* _Task statement_
Output exactly the lines below, starting with the line that has "At what coordinates" and going on through the line that has "The height and", both included, and no other lines.

* _Material to process_
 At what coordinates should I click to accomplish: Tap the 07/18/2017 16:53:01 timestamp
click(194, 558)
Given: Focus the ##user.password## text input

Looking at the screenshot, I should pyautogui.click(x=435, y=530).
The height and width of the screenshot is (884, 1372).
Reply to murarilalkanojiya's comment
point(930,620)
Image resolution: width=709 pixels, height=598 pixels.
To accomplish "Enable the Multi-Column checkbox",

---

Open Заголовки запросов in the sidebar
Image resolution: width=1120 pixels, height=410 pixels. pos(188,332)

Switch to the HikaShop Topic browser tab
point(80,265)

* _Solution to this exercise_
 At what coordinates should I click to accomplish: Tap the 07/18/2017 16:53:01 timestamp
click(194, 558)
Given: Focus the ##user.password## text input

Looking at the screenshot, I should pyautogui.click(x=435, y=530).
The height and width of the screenshot is (884, 1372).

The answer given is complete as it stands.